By Edward Leung
According to the latest Composite Lending Indicators (CLIs) released by OECD, except India, where high infrastructure spending is spearheading the country’s growth, economies of the once-most worshipped BRICs, are slowing in growth.
Designed to anticipate turning points in economic activity about the trend, the CLIs illustrate overall growth momentum of an economy over 5-10 years’ period. According to OECD’s definition, the turning points of CLIs tend to precede its economic activity about the trend by approximately six months. The horizontal line at 100 represents the trend of economic activity.
As per the release, The CLIs signal stable growth momentum in the Euro area as a whole, particularly in Germany and Italy, while growth is firming in France.

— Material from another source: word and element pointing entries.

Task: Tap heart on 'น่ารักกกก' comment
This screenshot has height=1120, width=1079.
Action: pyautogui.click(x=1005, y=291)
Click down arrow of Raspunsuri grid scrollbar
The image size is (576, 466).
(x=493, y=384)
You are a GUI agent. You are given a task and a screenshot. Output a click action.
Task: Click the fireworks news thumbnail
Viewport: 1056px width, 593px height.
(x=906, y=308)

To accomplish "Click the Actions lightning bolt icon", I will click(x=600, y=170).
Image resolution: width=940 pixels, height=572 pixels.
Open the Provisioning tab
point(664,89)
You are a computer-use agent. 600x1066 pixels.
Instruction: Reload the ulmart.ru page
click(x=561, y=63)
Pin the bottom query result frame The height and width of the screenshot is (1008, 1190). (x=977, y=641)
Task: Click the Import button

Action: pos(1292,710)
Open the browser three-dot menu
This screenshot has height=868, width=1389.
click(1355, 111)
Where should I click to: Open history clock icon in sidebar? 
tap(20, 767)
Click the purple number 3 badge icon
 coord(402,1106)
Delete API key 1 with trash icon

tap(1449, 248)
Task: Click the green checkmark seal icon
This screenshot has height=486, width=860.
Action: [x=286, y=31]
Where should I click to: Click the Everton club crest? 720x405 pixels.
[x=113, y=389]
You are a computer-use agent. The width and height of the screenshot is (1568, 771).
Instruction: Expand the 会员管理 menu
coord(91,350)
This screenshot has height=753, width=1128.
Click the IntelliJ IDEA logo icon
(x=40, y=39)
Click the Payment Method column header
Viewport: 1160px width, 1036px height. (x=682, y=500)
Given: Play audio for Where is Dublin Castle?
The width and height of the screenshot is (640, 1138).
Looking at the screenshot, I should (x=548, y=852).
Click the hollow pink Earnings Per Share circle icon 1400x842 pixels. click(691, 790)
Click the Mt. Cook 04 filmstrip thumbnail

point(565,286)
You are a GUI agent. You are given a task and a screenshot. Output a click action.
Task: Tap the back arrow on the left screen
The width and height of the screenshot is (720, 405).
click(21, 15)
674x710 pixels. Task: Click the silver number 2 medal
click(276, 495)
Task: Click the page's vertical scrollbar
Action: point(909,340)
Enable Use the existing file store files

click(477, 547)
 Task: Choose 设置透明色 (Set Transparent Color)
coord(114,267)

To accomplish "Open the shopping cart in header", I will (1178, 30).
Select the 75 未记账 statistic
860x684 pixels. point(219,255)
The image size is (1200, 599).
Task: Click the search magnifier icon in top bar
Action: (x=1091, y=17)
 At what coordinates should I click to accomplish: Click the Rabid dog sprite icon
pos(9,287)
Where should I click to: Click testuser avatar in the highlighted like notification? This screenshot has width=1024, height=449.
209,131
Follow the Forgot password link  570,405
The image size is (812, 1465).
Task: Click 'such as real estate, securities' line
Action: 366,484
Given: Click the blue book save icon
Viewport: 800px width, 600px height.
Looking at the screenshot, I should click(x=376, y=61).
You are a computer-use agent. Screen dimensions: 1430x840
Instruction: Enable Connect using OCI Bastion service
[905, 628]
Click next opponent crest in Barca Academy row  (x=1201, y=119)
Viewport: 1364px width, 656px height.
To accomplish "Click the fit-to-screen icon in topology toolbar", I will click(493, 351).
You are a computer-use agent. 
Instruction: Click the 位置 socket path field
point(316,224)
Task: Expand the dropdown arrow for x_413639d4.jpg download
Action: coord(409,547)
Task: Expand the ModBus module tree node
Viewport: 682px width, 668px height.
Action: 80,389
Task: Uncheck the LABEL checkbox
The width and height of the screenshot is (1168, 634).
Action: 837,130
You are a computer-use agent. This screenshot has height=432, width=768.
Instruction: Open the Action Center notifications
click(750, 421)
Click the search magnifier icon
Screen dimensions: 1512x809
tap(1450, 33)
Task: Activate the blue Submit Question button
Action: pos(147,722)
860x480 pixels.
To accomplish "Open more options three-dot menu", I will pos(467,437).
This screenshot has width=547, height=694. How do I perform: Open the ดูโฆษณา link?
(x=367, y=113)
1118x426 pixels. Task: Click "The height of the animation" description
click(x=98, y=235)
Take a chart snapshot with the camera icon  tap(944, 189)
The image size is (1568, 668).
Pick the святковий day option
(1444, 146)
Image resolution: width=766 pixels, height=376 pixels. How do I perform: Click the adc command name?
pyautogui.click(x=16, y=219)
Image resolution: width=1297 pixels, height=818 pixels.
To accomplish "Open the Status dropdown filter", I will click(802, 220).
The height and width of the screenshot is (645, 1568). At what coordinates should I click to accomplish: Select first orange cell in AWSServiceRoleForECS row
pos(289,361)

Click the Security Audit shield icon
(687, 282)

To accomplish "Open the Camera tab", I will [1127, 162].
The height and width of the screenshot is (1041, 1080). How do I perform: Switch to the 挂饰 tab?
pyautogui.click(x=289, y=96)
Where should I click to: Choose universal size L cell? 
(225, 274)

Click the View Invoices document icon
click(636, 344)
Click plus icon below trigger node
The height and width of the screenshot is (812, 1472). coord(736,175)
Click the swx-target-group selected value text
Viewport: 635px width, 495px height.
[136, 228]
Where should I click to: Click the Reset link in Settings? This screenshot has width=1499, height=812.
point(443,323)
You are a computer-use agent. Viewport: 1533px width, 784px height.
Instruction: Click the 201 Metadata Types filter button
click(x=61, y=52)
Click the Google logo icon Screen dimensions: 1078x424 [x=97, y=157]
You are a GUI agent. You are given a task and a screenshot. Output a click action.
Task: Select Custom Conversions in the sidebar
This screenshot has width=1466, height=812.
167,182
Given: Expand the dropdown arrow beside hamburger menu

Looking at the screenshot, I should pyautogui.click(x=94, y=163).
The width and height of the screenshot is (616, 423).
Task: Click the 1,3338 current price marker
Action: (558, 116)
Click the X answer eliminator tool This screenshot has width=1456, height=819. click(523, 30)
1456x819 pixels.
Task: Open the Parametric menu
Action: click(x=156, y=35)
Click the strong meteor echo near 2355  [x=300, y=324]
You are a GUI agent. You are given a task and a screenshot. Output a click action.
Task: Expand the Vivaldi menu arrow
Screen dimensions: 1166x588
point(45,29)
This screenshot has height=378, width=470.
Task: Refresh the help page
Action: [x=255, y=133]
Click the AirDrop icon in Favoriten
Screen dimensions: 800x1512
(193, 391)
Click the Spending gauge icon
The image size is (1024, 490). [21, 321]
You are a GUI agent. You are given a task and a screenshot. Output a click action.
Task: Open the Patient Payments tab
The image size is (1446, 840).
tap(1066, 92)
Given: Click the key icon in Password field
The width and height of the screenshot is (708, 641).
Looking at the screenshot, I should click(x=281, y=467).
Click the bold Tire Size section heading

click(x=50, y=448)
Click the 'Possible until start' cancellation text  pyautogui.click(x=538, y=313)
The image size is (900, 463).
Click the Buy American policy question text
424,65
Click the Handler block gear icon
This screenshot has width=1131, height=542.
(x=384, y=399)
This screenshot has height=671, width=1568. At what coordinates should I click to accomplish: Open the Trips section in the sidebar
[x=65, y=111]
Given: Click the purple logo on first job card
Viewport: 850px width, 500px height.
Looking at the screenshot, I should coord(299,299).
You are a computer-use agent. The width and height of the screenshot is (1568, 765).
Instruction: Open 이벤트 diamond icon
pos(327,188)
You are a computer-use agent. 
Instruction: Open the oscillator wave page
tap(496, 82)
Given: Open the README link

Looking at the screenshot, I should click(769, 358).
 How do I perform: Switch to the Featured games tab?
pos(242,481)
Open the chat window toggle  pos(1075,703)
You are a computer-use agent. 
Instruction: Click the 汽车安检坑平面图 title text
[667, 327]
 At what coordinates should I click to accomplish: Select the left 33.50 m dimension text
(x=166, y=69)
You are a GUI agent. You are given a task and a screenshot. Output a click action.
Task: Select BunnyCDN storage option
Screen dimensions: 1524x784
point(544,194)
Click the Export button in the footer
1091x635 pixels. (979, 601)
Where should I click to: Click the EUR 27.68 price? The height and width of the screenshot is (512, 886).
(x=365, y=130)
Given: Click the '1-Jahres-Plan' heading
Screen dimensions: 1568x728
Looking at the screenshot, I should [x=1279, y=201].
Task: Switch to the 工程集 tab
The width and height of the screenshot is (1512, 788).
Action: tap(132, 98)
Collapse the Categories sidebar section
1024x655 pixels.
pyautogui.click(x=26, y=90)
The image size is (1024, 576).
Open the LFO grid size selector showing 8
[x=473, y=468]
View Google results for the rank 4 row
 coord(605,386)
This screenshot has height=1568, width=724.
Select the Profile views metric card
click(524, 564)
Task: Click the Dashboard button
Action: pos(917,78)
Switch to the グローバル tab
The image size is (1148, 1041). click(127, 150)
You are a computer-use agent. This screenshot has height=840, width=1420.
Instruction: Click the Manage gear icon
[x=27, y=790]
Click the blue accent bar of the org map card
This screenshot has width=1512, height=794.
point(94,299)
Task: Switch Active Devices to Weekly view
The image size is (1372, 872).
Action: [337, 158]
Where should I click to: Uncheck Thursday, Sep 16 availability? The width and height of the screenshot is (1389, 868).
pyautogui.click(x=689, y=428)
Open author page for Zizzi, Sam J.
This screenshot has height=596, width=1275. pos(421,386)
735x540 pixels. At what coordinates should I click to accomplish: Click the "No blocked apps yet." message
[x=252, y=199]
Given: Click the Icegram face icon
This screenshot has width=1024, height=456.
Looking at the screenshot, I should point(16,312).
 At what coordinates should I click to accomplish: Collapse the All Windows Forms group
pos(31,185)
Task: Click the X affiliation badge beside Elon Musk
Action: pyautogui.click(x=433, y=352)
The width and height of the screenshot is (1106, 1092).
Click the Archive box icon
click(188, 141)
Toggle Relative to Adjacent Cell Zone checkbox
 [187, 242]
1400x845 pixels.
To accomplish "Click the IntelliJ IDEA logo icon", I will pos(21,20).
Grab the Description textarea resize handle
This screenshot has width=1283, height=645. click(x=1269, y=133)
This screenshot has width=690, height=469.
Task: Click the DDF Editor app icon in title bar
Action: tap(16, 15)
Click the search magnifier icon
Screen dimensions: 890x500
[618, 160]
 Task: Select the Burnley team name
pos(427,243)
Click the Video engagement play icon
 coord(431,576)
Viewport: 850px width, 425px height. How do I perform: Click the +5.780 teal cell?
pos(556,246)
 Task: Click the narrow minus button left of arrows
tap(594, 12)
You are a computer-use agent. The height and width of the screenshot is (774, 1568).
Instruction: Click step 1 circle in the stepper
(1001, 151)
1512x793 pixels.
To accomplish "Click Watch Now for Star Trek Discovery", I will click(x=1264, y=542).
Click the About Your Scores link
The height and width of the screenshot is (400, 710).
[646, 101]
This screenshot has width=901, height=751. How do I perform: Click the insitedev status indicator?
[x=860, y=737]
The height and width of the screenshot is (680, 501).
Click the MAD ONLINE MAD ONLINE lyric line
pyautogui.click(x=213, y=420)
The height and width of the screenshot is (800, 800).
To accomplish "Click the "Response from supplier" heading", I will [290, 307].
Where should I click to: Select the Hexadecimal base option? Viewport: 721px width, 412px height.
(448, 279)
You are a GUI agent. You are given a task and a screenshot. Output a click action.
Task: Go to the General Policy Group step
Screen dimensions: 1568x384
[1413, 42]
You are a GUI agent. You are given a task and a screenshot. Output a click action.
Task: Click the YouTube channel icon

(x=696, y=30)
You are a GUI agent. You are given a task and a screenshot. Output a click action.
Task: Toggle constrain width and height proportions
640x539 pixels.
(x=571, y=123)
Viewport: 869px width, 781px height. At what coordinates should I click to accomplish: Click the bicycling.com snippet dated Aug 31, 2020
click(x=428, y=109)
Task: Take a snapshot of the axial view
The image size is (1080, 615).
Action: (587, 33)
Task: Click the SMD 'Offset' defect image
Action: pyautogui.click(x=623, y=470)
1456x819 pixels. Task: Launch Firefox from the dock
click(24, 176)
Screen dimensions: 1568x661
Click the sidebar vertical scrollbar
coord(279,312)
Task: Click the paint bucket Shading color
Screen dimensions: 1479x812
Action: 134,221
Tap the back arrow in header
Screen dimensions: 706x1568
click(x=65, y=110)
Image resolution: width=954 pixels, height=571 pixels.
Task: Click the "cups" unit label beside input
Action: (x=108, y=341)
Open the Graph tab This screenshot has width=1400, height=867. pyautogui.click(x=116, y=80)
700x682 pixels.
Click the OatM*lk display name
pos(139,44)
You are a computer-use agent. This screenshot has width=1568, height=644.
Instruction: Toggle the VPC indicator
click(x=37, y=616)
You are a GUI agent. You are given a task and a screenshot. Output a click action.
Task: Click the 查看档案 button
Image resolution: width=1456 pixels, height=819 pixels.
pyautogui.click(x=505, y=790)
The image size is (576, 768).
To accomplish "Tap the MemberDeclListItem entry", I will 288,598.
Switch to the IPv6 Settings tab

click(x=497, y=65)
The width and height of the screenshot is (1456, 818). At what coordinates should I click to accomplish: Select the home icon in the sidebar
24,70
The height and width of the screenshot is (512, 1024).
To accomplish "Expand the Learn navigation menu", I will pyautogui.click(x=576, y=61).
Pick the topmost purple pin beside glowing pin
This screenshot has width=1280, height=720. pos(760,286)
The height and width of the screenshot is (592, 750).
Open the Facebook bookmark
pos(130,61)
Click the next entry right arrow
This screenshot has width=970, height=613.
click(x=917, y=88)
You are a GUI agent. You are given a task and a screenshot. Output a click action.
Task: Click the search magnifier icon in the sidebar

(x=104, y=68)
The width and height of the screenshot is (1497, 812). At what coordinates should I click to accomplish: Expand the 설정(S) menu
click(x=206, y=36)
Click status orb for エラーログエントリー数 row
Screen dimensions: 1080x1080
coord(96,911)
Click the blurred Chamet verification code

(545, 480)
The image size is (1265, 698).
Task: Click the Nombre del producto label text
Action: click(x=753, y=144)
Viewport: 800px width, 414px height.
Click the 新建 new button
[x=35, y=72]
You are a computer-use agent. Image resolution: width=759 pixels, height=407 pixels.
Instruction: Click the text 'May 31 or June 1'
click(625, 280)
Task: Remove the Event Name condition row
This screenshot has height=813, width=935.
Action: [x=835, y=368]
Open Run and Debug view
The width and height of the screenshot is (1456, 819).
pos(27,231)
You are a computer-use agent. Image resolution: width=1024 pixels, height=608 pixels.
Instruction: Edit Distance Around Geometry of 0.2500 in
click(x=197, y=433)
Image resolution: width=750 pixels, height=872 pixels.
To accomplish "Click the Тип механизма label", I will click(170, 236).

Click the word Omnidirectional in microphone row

Stable growth momentum is also anticipated in Japan with India’s CLIs pointing to firming growth.
On the other hand, the outlook continues to deteriorate for China, with the CLIs pointing more strongly to a loss of growth momentum. Signs of slowing growth momentum are also re-emerging in Russia. In Brazil, weak growth momentum is anticipated.
OECD’s estimation is echoed by leading analysts in the financial and the commodities market. Russ Koesterich, Chief Investment Strategist for BlackRock, wrote in his weekly analysis, “More evidence last week of weakness in the world’s second-largest economy, China. A manufacturing gauge hit a three-year low, while China’s service PMI also disappointed, falling sharply from July’s level. ”
“China’s weakness is being felt well beyond its borders, particularly in commodity-reliant countries. Both the Russian ruble and Brazilian real have come under significant pressure lately, although in the case of the real this arguably is as much about domestic political issues as commodity prices. ”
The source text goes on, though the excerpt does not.